Exemplo prático em Goiás

Em Goiás, uma mãe solo com dois filhos adolescentes pode acumular até R$ 2.090,53 mensais entre Bolsa Família, Pé-de-Meia, Mães de Goiás, Aluguel Social e Bolsa Estudo. Esse montante supera o que a família obteria com a formalização.

Com isso, pesquisadores chamam a situação de “armadilha de segurança”: permanecer fora do mercado de trabalho torna-se racional, mesmo que o total recebido seja inferior ao salário mínimo.

Descompasso entre renda do trabalho e renda de menor idade

O estudo destaca que bolsas de estudo (CAPES/CNPq) e rendas de aprendizes ou estagiários não contam como renda laboral para programas assistenciais. Assim, a família pode manter benefícios se o jovem trabalhar como aprendiz, mas perder tudo se um dos adultos aceitar um emprego CLT.

Caso extremo apontado envolve doutores bolsistas ou tutores que somam bolsas com o Bolsa Família, atingindo rendas superiores a R$ 5 mil mensais de forma legal.

Fragmentação familiar e impactos

A nota técnica aborda o fenômeno do *household splitting*: dividir artificialmente a família no Cadastro Único para multiplicar recebimentos. Estima-se que 1,4 milhão de famílias omitiriam o cônjuge para manter o benefício.

Quando famílias declaradas como distintas vivem no mesmo lar, é possível obter o piso do benefício duas vezes, distorcendo a medição de pobreza com renda per capita incorreta.

Para a DataBrasil, a estrutura atual funciona como uma “taxa marginal implícita” sobre o salário: entrar no mercado reduz o benefício, tornando o ganho líquido de trabalhar muito pequeno.

Consequências e desafios do desenho atual

Especialistas apontam desincentivo ao trabalho formal, com custos de transporte e cuidado pessoal elevados. Também há pressão fiscal ao destinar recursos a quem já saiu da extrema pobreza, reduzindo verbas para famílias mais vulneráveis.

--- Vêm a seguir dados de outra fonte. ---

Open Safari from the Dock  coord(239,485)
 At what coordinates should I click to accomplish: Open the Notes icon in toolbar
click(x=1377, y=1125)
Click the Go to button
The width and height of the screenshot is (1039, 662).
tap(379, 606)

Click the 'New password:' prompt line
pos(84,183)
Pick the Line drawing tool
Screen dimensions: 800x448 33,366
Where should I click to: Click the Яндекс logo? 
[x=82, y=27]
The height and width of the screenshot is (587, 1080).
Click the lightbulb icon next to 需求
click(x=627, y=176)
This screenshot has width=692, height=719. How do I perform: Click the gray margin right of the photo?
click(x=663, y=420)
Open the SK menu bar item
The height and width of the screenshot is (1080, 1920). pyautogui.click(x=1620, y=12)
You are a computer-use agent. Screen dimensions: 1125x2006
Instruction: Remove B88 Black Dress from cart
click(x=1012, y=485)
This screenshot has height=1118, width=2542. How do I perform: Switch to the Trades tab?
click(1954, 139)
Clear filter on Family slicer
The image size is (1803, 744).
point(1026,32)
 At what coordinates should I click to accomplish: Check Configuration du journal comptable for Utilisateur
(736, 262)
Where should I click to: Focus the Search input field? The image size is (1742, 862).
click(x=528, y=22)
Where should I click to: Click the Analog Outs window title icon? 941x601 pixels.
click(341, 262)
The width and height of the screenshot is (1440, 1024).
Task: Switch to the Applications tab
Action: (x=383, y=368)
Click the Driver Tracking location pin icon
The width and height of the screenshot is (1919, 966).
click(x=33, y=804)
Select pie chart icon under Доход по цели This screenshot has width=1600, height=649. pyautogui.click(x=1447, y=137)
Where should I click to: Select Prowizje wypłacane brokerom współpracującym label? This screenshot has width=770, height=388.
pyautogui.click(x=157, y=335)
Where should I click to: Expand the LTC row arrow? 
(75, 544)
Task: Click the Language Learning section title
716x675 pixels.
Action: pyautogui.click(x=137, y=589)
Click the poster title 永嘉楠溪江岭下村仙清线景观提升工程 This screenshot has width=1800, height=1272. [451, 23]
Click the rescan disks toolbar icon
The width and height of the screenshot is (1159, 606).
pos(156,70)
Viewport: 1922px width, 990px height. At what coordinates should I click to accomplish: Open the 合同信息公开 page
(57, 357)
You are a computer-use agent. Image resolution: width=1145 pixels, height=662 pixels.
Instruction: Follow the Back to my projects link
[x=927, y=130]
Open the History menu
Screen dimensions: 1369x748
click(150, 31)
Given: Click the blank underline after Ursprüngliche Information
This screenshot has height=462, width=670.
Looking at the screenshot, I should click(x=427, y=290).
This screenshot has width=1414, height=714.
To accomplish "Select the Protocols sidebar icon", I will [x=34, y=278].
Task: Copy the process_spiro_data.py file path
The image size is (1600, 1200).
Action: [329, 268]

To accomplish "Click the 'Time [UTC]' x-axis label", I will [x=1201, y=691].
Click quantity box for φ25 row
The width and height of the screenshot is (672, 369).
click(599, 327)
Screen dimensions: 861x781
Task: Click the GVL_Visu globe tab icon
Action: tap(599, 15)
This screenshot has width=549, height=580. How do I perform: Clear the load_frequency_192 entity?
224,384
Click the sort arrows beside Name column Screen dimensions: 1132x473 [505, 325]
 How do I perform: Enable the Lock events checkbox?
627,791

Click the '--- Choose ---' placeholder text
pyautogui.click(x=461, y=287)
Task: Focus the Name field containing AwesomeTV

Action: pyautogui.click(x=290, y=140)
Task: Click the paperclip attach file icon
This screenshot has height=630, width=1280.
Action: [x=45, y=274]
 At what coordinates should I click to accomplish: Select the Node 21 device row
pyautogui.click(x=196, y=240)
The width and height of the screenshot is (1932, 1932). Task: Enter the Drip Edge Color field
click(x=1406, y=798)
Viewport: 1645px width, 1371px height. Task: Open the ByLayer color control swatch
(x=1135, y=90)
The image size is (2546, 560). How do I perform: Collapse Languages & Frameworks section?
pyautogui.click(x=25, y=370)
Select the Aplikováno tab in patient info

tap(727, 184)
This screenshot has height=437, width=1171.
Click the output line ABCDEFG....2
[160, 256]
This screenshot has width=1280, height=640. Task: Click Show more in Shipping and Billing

Há ainda risco previdenciário, pois a menor contribuição formal tende a ampliar a dependência de benefícios no futuro. O estudo reconhece a importância da proteção social, mas ressalta falhas na integração entre diferentes tipos de renda.

Caminhos apontados pelos pesquisadore

Entre as propostas, está a necessidade de integrar melhor os sistemas de assistência, de forma que rendas de natureza semelhante sejam tratadas de modo uniforme. O objetivo é reduzir barreiras à autonomia econômica das famílias mais pobres.